DATASET RECORDS =
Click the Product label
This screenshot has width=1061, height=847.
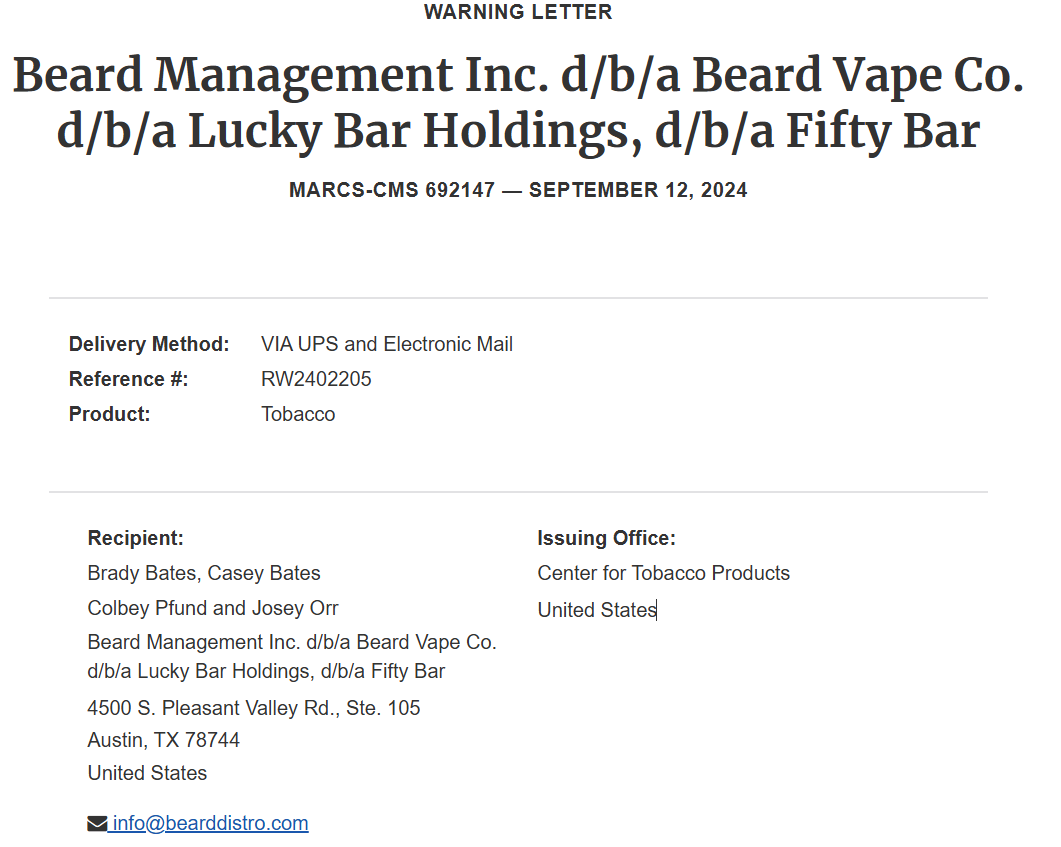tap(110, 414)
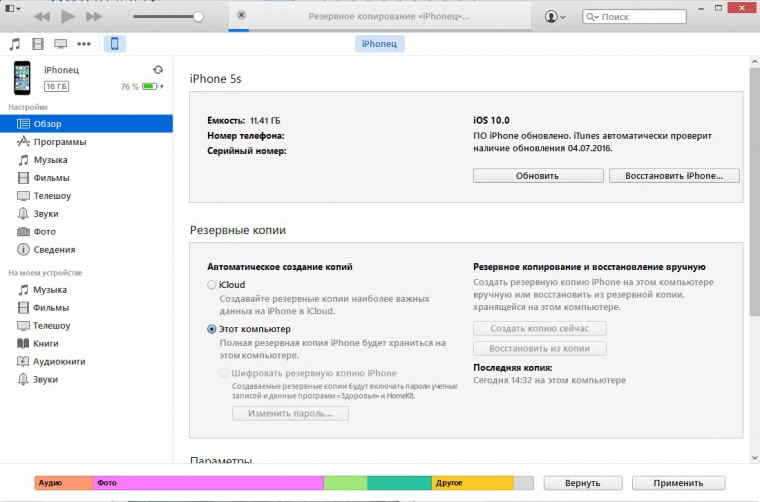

...

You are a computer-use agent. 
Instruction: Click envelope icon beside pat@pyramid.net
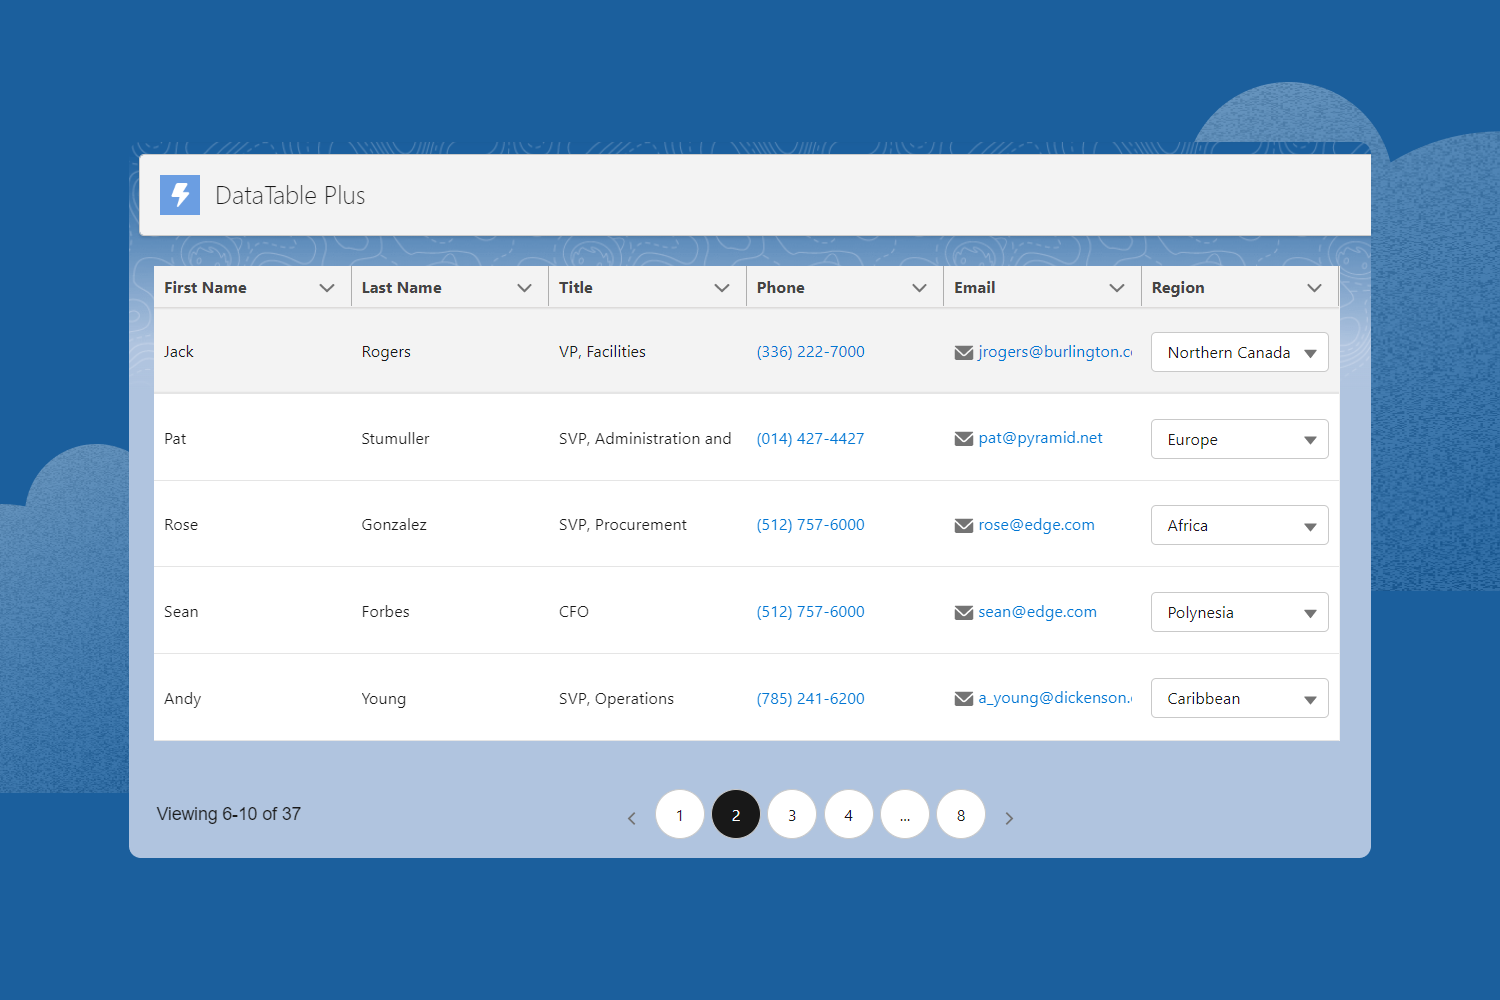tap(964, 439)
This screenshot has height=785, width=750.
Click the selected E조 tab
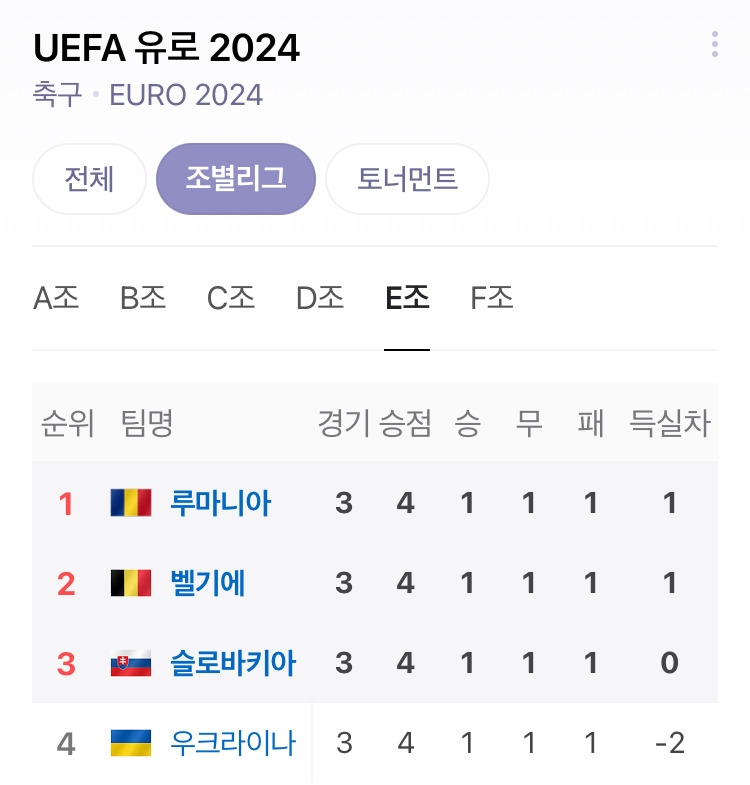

--

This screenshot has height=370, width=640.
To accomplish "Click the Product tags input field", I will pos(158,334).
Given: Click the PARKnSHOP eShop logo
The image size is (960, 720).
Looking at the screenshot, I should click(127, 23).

WORK ITEM = Begin at the line in the entries above that has "You are a computer-use agent.", stop after the line that has "Click the selected E조 tab", and output exactly those lines without pictures.

EXERCISE OUTPUT =
You are a computer-use agent. 
Instruction: Click envelope icon beside pat@pyramid.net
tap(964, 439)
This screenshot has height=785, width=750.
Click the selected E조 tab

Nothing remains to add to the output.